Strip HTML from Excel
October 27, 2006 2:22 AM   Subscribe

I have a large excel spreadsheet that contains various html tags, mainly bold and anchor tags (in upper case and lower case). How can i automagically remove them?

I've tried doing a search and replace to get rid of the bold tags, but it tells me "the formula is too long".

Any ideas?

(it also shows lots of box characters, which i presume are linebreaks from when the data was online)
posted by anonaccount to Computers & Internet (9 answers total)
 
Export to CSV... Then search and replace in anything better equipped?

(I am *NOT* and Excelpert, and I'm sure there are automagical ways of doing this. Plus, exporting to CSV might screw up any formulas. Or it might not. Seriously, I don't know anything. This is what you get, asking for advice from strangers on the internets. ;-)
posted by disillusioned at 2:24 AM on October 27, 2006


For the record, my thought process was perhaps that you could use regular expressions elsewhere.

Or maybe use this.
posted by disillusioned at 2:26 AM on October 27, 2006


Response by poster: There are no formulars, its just data that contains HTML from when it stored online content. Its being repurposed and no longer needs all the HTML gumph and has to have it removed.

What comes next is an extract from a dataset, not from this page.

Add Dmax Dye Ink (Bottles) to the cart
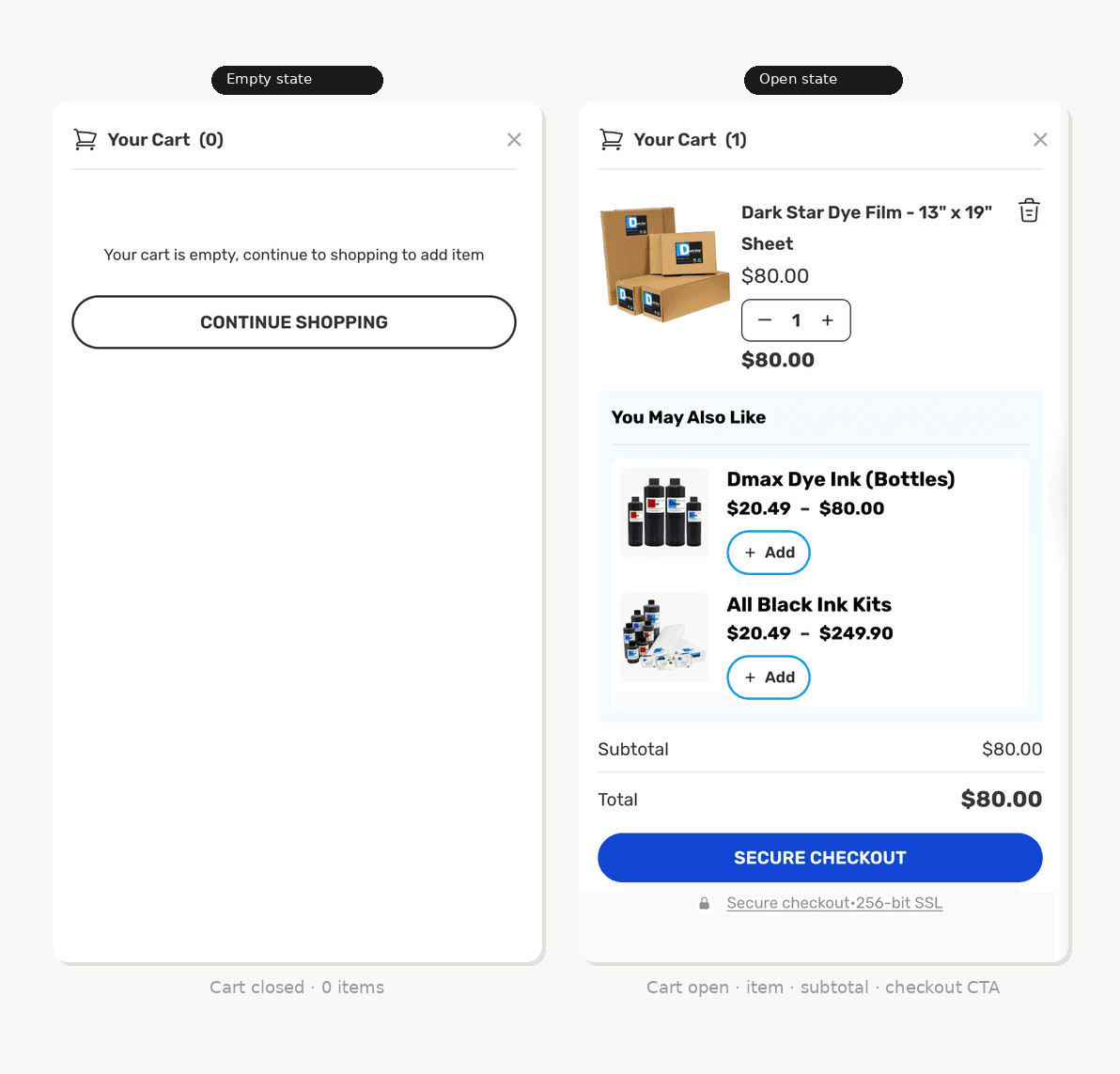 pos(769,553)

To complicate things more, the nitwit who managed it before would sometimes, nay, frequently, forget to close tags.

Saving it as a CSV and then doing a search and replace in Notepad sounds like a great idea. I'll give that a shot.
posted by anonaccount at 2:32 AM on October 27, 2006


Any reason you can't do the search & replace in the Excel file (Ctrl + H) instead of converting it to a .csv?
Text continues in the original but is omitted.